Forward per-step metrics from a local JSONL log to a EvsysStore.

Two row shapes are accepted:

  • Nested (the SDK's own log_store output)::

    {"ts": 1700000000.0, "step": 50, "metrics": {"loss": 0.42, "lr": 1e-4}}

  • Flat (tinker_cookbook's native metrics.jsonl)::

    {"step": 50, "epoch": 0, "train_mean_nll": 0.42, "learning_rate": 1e-4, "time/get_batch": 3e-06, "time/step": 18.1, ...}

The forwarder normalizes both into a dict[str, float] via :func:_extract_metrics before pushing.

Until now researcher scripts have hand-rolled a forwarder loop after each training run (see composio-bench/training/backfill_step_metrics.py). This module gives them one call:

forward_step_metrics(store, run_id, run_dir)

It locates metrics.jsonl under run_dir (preferring run_dir/logs/), walks each row, and calls store.log_metrics(run_id=..., step=..., metrics=\{...\}). Per-row store errors are swallowed (logged), so a flaky upload doesn't drop the rest of the metrics.

Called automatically by Experiment._train_arm after each arm - researcher scripts using the OOP path don't have to think about it.

attributelogger
= logging.getLogger(__name__)
attributeDEFAULT_METRICS_FILE
= 'metrics.jsonl'
attribute__all__
= ['DEFAULT_METRICS_FILE', 'forward_step_metrics']
func_extract_metrics(row) -> dict[str, float] | None

Return the metrics dict from a row, normalizing nested + flat shapes.

Nested rows carry the dict under "metrics". Flat rows (tinker_cookbook) have each metric at the top level alongside step; we collect every non-meta numeric value and coerce to float. Returns None when no usable metrics can be extracted.

paramrowdict[str, Any]

Returns

dict[str, float] | None
funcforward_step_metrics(store, run_id, run_dir, *, metrics_file=DEFAULT_METRICS_FILE) -> int

Push every row of a metrics.jsonl to the store. Returns row count.

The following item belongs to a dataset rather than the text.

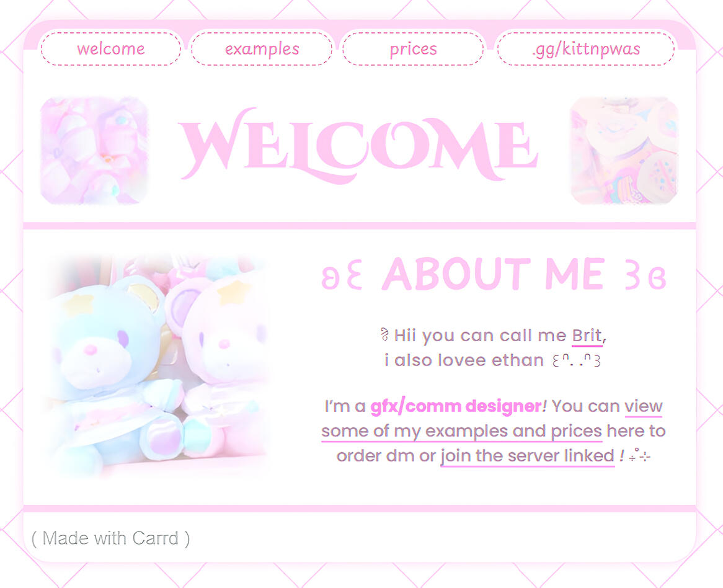Switch to the examples tab

tap(262, 49)
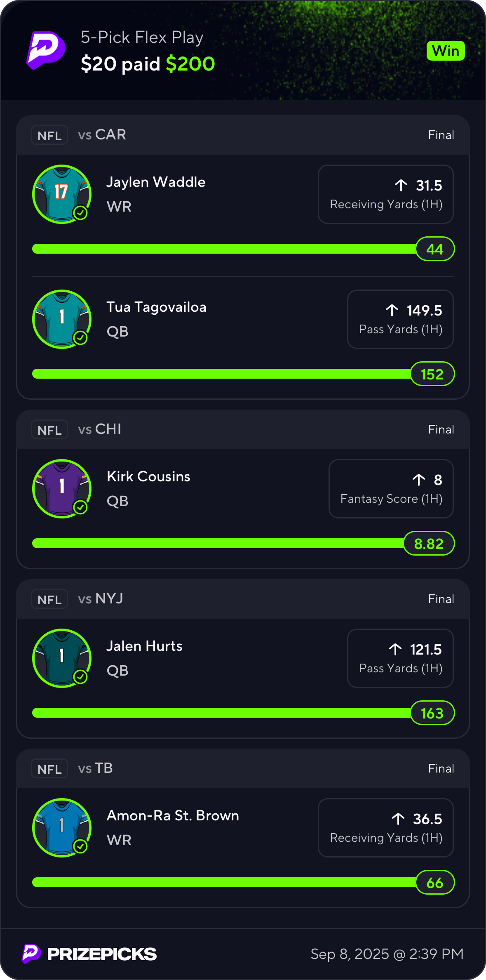Tap Tua Tagovailoa's jersey avatar
The height and width of the screenshot is (980, 486).
pos(62,319)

Returns 0 (silent no-op) if store is None, run_id is None, run_dir is missing, or the metrics file isn't found. Malformed JSON rows and rows missing step/metrics are skipped; per-row store exceptions are caught so one bad upload doesn't drop the rest.

paramstoreAny | None
paramrun_idstr | None
paramrun_dirstr | Path | None
parammetrics_filestr
= DEFAULT_METRICS_FILE

Returns

int
func_locate_metrics_file(run_dir, metrics_file) -> Path | None

Find metrics.jsonl under run_dir. Prefer \<run_dir>/logs/.

paramrun_dirPath
parammetrics_filestr

Returns

pathlib.Path | None